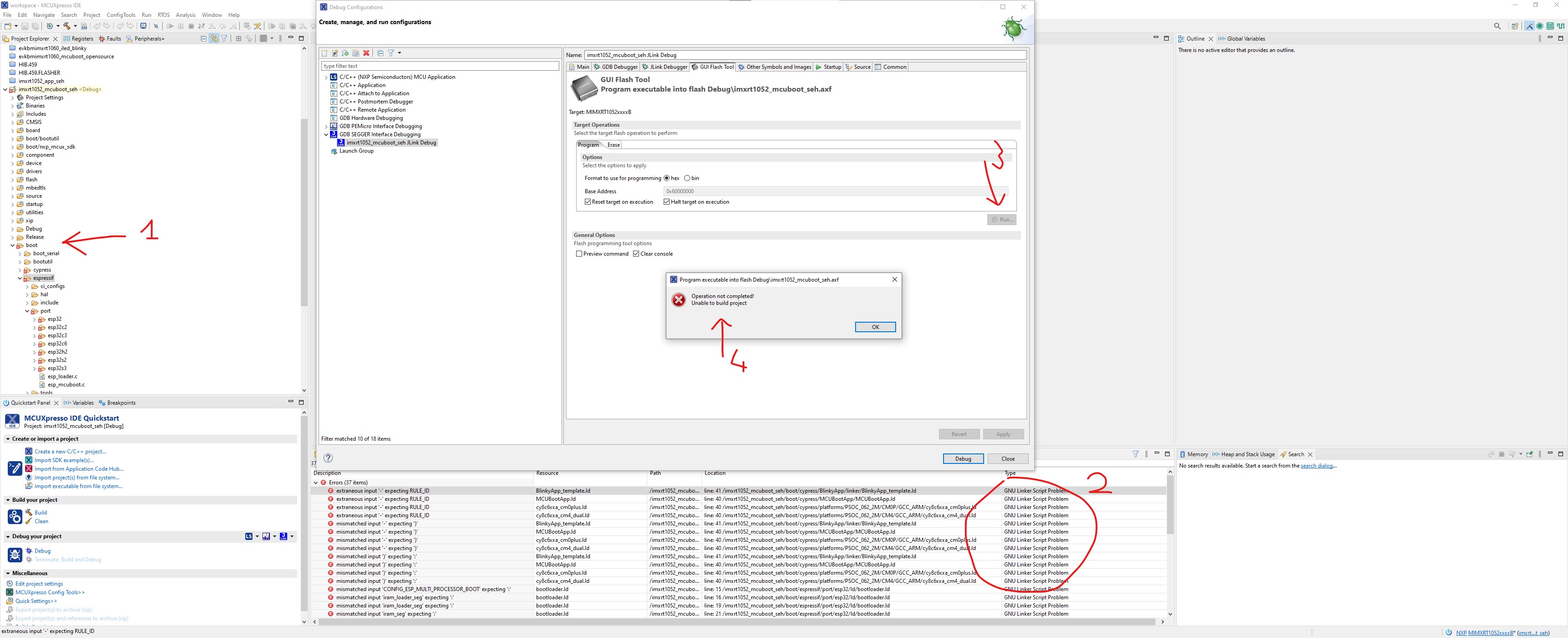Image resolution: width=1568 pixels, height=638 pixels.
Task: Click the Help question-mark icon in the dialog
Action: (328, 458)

==

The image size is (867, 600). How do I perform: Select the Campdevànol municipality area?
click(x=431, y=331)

**TASK DESCRIPTION**. Return the rows from the line containing "Image resolution: width=1568" through the line containing "Action: (328, 458)", both included, without changing them, and leave the pictures out.

**EXERCISE ANSWER**.
Image resolution: width=1568 pixels, height=638 pixels.
Task: Click the Help question-mark icon in the dialog
Action: (328, 458)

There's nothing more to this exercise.